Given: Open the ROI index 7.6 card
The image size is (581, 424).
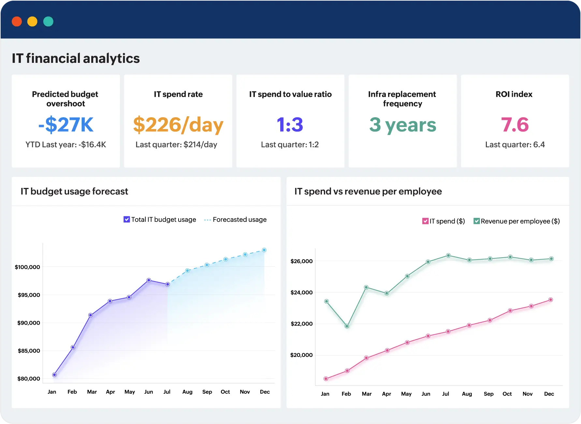Looking at the screenshot, I should (515, 121).
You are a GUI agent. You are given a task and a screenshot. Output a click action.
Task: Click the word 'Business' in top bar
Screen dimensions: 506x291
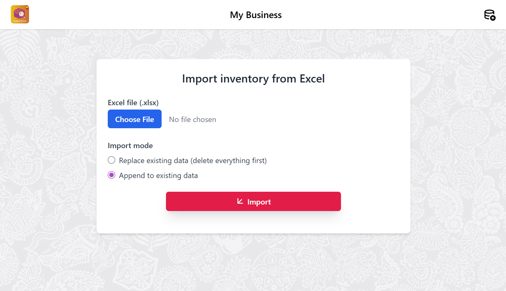(263, 15)
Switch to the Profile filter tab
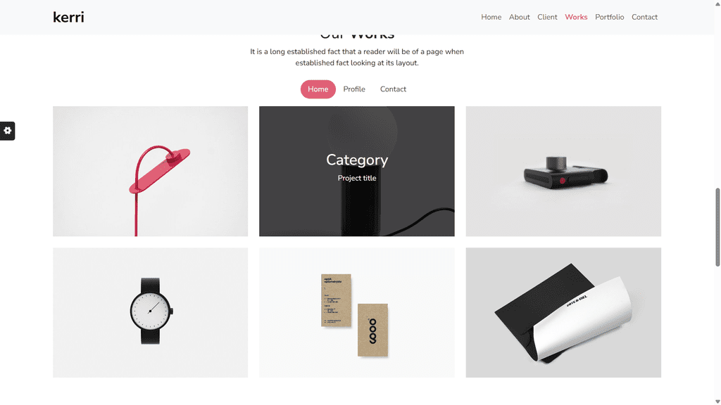Viewport: 721px width, 405px height. 354,89
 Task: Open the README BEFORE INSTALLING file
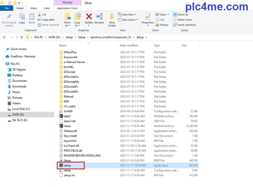tap(82, 155)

+ + + + +

WORK TO BE COMPLETED: Reproduce all the entries above exactly. Include no images.

ANSWER BOX:
Given: Open the ROI index 7.6 card
The image size is (581, 424).
Looking at the screenshot, I should (515, 121).
You are a GUI agent. You are given a task and a screenshot. Output a click action.
Task: Click the word 'Business' in top bar
Screen dimensions: 506x291
(263, 15)
Switch to the Profile filter tab
Viewport: 721px width, 405px height. 354,89
 Task: Open the README BEFORE INSTALLING file
tap(82, 155)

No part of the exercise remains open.